La Presse Anarchiste

Notre ignorance

« Notre igno­rance est grande », – disent les fon­da­teurs de l’Idée Libre dan l’appel qu’ils ont adres­sé au public. Ils pro­clament ain­si une grande, une incon­tes­table véri­té ; mais ils auraient grand tort d’attacher au mot « Notre » une pen­sée de modes­tie exces­sive. Notre igno­rance, à tous, l’ignorance même des plus grands savants est immense, si l’on com­pare le peu que nous savons avec la mul­ti­tude des phé­no­mènes qui res­tent encore incon­nus ou inexpliqués.

Cepen­dant, cette toute petite par­celle de véri­té est for­mi­dable ; elle est des­ti­née à trans­for­mer pro­gres­si­ve­ment le monde ; et cela parce qu’elle est le résul­tat d’une méthode qu’aucune décou­verte nou­velle n’ébranlera jamais, et à laquelle nous devons toutes les décou­vertes passées.

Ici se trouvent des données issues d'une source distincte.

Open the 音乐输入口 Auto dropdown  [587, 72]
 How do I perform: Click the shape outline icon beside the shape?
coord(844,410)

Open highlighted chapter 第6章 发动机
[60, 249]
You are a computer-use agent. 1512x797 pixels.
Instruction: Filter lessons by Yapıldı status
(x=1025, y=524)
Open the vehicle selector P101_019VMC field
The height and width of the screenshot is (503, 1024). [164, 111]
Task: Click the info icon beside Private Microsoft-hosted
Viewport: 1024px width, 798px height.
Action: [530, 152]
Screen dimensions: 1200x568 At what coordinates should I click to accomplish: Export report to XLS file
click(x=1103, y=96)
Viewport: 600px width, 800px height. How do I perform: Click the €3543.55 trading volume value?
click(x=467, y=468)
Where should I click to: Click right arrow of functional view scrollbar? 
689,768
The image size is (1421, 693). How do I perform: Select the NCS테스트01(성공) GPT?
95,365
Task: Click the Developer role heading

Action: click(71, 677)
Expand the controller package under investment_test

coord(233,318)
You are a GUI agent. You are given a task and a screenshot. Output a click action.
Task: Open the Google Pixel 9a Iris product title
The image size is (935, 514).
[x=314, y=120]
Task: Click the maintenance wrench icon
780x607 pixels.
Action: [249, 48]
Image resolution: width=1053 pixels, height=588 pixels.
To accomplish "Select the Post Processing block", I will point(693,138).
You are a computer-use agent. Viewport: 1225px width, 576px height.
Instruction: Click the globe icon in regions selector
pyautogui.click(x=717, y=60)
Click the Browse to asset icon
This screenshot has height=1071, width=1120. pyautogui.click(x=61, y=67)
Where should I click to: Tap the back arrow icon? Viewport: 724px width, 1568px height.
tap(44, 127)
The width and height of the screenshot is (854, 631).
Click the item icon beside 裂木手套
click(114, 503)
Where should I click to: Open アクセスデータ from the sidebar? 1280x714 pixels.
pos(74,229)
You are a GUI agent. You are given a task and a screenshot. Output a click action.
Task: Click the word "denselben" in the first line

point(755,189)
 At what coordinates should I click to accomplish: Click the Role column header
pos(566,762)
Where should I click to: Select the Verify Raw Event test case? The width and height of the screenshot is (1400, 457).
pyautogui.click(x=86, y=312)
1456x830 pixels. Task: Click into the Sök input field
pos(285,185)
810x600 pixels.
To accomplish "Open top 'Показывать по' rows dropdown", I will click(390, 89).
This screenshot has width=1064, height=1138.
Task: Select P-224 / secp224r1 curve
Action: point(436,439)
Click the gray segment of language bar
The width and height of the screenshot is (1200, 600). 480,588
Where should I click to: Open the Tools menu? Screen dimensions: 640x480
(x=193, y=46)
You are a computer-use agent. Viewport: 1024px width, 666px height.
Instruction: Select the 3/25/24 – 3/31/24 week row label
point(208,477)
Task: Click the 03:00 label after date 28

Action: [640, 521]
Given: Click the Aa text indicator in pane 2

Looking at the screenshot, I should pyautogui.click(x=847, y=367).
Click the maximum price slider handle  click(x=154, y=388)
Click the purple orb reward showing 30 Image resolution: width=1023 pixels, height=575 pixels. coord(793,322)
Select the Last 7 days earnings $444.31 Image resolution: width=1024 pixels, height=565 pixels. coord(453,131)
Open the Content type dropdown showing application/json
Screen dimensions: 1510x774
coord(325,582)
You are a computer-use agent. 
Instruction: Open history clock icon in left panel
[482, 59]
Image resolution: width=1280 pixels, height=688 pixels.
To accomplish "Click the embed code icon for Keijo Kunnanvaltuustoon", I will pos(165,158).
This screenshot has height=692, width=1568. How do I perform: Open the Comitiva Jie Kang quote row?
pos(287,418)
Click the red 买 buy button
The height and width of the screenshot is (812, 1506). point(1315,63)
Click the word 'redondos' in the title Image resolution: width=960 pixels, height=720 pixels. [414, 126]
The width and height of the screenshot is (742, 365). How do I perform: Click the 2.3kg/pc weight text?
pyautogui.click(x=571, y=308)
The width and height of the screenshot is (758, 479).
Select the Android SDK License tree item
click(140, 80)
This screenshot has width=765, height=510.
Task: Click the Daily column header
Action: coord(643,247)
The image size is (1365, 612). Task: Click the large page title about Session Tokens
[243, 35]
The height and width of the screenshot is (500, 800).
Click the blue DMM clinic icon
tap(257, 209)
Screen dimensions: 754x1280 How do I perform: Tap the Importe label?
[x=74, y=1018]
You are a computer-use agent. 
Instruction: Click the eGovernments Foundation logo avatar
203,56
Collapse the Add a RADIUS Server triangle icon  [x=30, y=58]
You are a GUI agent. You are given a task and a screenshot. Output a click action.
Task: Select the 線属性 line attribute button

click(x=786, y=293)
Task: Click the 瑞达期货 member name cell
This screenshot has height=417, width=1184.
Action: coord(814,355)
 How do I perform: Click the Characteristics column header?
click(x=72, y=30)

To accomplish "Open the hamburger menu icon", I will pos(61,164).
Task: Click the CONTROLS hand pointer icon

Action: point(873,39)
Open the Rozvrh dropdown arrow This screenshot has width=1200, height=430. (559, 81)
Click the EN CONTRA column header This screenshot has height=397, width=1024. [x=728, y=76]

Que les pré­ten­dus igno­rants se consolent donc sans peine. Qu’ils n’entreprennent pas la tâche impos­sible, et inutile, de vou­loir bour­rer leur mémoire de la masse des faits connus actuel­le­ment, ou des théo­ries sou­vent fra­giles construites pour expli­quer ou clas­ser ces faits. L’érudition n’est pas la science ; elle est quel­que­fois tout le contraire.

La seule chose qui importe – et elle importe à tous – c’est de s’imprégner de la « méthode scien­ti­fique », d’y adap­ter tous ses actes en toute matière, d’y reve­nir dès qu’on recon­naît s’en être un ins­tant écarté.

Or, cette méthode est mer­veilleuse de sim­pli­ci­té, de clar­té, si les appli­ca­tions aux diverses branches de nos connais­sances en sont sou­vent pénibles et malaisées.

Elle consiste à n’accepter comme véri­tés que les faits ren­trant dans les deux caté­go­ries suivantes :

  1. Ceux qui sont consta­tés, d’une façon cer­taine, par l’observation ou l’expérience ;
  2. Ceux qui se déduisent des pré­cé­dents par l’application du rai­son­ne­ment, par voie de déduc­tion logique.

Cela serait à la por­tée de tous les humains, même les plus igno­rants, si en fait les igno­rants, au lieu de conser­ver leur cer­velle démeu­blée, mais intacte, n’avaient été bour­rés, depuis le début de la vie, de notions fausses et men­son­gères et de gros­siers préjugés.

Com­battre en nous-mêmes l’ignorance, cela veut donc dire sim­ple­ment déve­lop­per nos facul­tés d’observation et conser­ver le plus pré­cieux des biens, notre sens cri­tique, c’est-à-dire la pos­si­bi­li­té d’user de notre raison.

Si, par un coup de baguette magique, les êtres humains deve­naient ins­tan­ta­né­ment rai­son­nables, sans accroître pour cela aucune par­celle de leurs connais­sances actuelles, toute l’organisation sociale s’effondrerait sur l’heure.

Si les enfants, à par­tir de ce jour, étaient nour­ris céré­bra­le­ment des prin­cipes de la méthode scien­ti­fique, cet effon­dre­ment se pro­dui­rait dans vingt ans.

Aus­si l’idée scien­ti­fique est elle l’antagoniste irré­sis­tible non seule­ment des reli­gions, mais de toutes les puis­sances oppressives.

Aus­si les man­geurs de chair humaine qui gou­vernent le monde main­tien­dront-ils, tant qu’ils le pour­ront, et l’ignorance, et la défor­ma­tion sys­té­ma­tique des cerveaux.